● **About this exercise**: What you produce should match the records exactly, line for line.

==== Supplied records ====

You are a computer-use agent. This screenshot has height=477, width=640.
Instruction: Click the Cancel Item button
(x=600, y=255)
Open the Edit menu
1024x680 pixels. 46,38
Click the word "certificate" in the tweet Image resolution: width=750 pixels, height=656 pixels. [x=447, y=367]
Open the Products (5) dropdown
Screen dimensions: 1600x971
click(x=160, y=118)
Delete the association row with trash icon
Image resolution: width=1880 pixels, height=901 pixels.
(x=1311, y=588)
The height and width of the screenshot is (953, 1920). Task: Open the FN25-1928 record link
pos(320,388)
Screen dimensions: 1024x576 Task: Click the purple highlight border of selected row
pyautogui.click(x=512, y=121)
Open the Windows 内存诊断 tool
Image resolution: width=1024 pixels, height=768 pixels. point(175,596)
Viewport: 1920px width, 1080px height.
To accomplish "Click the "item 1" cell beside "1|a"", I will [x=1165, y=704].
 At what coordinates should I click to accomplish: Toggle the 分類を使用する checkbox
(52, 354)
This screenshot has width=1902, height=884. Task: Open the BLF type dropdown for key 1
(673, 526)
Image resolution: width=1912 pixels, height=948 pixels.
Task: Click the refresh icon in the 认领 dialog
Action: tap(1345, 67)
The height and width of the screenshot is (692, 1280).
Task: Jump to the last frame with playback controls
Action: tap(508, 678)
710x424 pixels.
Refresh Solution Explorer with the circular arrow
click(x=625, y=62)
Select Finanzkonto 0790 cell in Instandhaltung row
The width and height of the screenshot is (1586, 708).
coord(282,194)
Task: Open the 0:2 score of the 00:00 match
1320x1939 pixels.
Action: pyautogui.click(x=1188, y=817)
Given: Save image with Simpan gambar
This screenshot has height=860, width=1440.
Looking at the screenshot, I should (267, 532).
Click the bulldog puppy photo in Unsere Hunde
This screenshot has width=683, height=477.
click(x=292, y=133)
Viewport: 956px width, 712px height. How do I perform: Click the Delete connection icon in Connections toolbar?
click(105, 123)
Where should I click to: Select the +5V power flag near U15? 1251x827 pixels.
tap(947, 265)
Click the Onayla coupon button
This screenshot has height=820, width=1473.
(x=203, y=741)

====

● **Response to the exercise**:
You are a computer-use agent. This screenshot has height=477, width=640.
Instruction: Click the Cancel Item button
(x=600, y=255)
Open the Edit menu
1024x680 pixels. 46,38
Click the word "certificate" in the tweet Image resolution: width=750 pixels, height=656 pixels. [x=447, y=367]
Open the Products (5) dropdown
Screen dimensions: 1600x971
click(x=160, y=118)
Delete the association row with trash icon
Image resolution: width=1880 pixels, height=901 pixels.
(x=1311, y=588)
The height and width of the screenshot is (953, 1920). Task: Open the FN25-1928 record link
pos(320,388)
Screen dimensions: 1024x576 Task: Click the purple highlight border of selected row
pyautogui.click(x=512, y=121)
Open the Windows 内存诊断 tool
Image resolution: width=1024 pixels, height=768 pixels. point(175,596)
Viewport: 1920px width, 1080px height.
To accomplish "Click the "item 1" cell beside "1|a"", I will [x=1165, y=704].
 At what coordinates should I click to accomplish: Toggle the 分類を使用する checkbox
(52, 354)
This screenshot has width=1902, height=884. Task: Open the BLF type dropdown for key 1
(673, 526)
Image resolution: width=1912 pixels, height=948 pixels.
Task: Click the refresh icon in the 认领 dialog
Action: tap(1345, 67)
The height and width of the screenshot is (692, 1280).
Task: Jump to the last frame with playback controls
Action: tap(508, 678)
710x424 pixels.
Refresh Solution Explorer with the circular arrow
click(x=625, y=62)
Select Finanzkonto 0790 cell in Instandhaltung row
The width and height of the screenshot is (1586, 708).
coord(282,194)
Task: Open the 0:2 score of the 00:00 match
1320x1939 pixels.
Action: pyautogui.click(x=1188, y=817)
Given: Save image with Simpan gambar
This screenshot has height=860, width=1440.
Looking at the screenshot, I should (267, 532).
Click the bulldog puppy photo in Unsere Hunde
This screenshot has width=683, height=477.
click(x=292, y=133)
Viewport: 956px width, 712px height. How do I perform: Click the Delete connection icon in Connections toolbar?
click(105, 123)
Where should I click to: Select the +5V power flag near U15? 1251x827 pixels.
tap(947, 265)
Click the Onayla coupon button
This screenshot has height=820, width=1473.
(x=203, y=741)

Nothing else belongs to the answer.